Background Information

Here are the few things to remember and the behavior of attach bit with respect to ISIS.

1. In ISIS network, there are 3 type of routers, Level1 (L1) router, Level 2 (L2) router and Level1Level2 (L1L2) router .

2. Like OSPF, ISIS has L2 area as backbone area.

3. Router which is connected to both the areas i.e. Level 1 and Level 2 is called L1L2 route.

4. OSPF has a concept of multiple areas to limit the Shortest Path First (SPF) calculation scope and same is the reason to have different areas in ISIS.

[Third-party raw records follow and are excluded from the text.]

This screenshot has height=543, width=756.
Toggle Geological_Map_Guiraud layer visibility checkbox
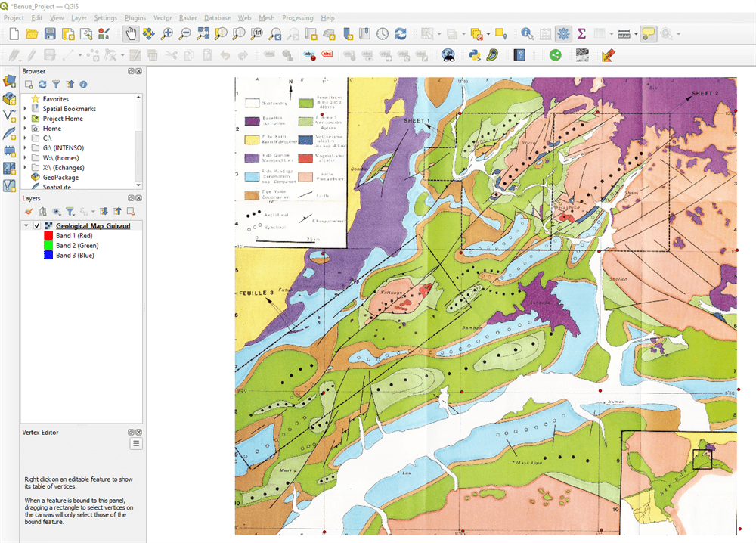pyautogui.click(x=37, y=226)
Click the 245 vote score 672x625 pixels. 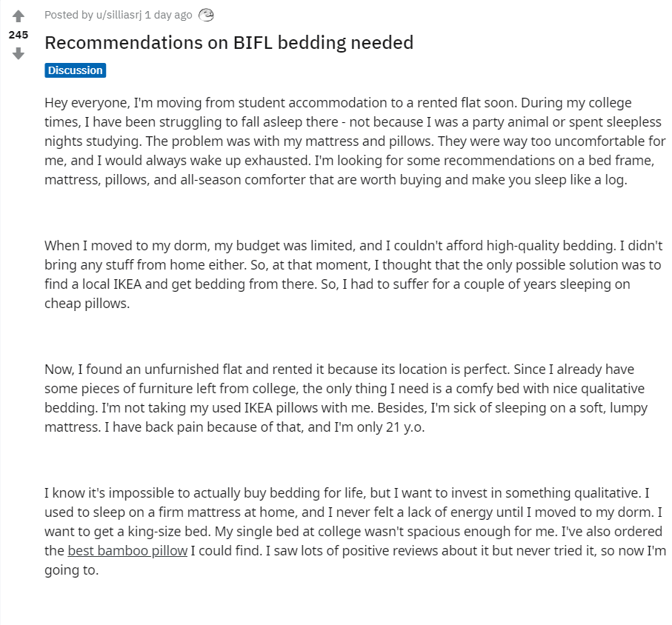pyautogui.click(x=19, y=35)
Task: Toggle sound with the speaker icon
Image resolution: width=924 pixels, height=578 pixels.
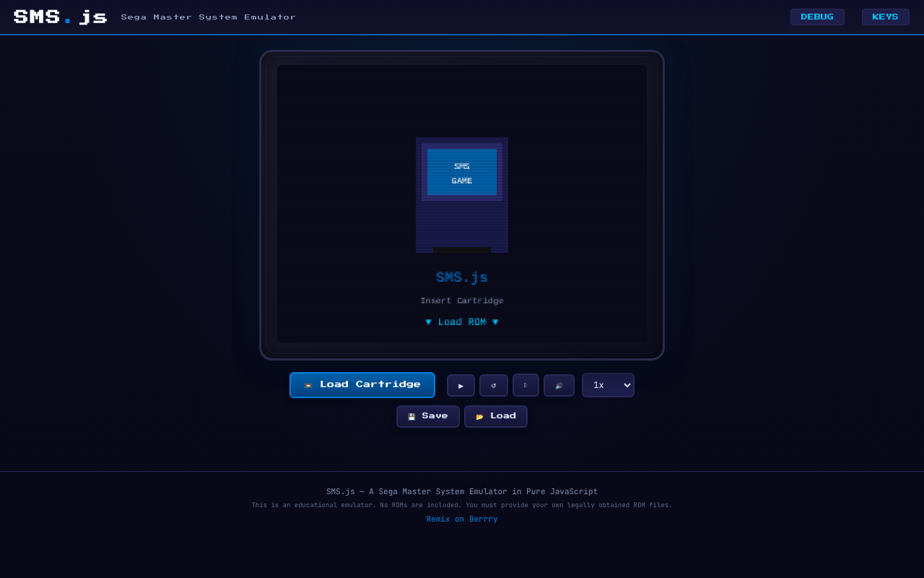Action: [x=559, y=385]
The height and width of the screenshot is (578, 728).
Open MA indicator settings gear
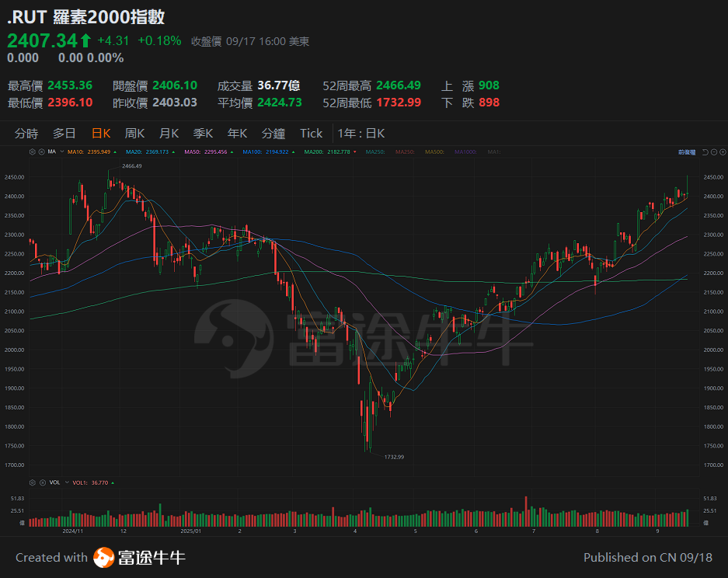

5. Level 1 and Level 2 ISIS router generates Level 1 and Level 2 Link-State PDUs (LSPs) respectively. L1L2 router generates both the LSP (i.e Level1 and Level2).

6. In case, Level 1 router needs to reach L2 network, then Level 1 router would send the packet to L1L2 router in order to reach the backbone area.

7. By default, Level 2 routers are not leaked into Level 1 areas by L1L2 router, although Level 1 routers always propagate to Level 2 area.

8. In order to reach Level 2 area, L1L2 router sets the Attach bit in Level1 LSP. Level1 router installs the default route in routing table, this route would point towards L1L2 router.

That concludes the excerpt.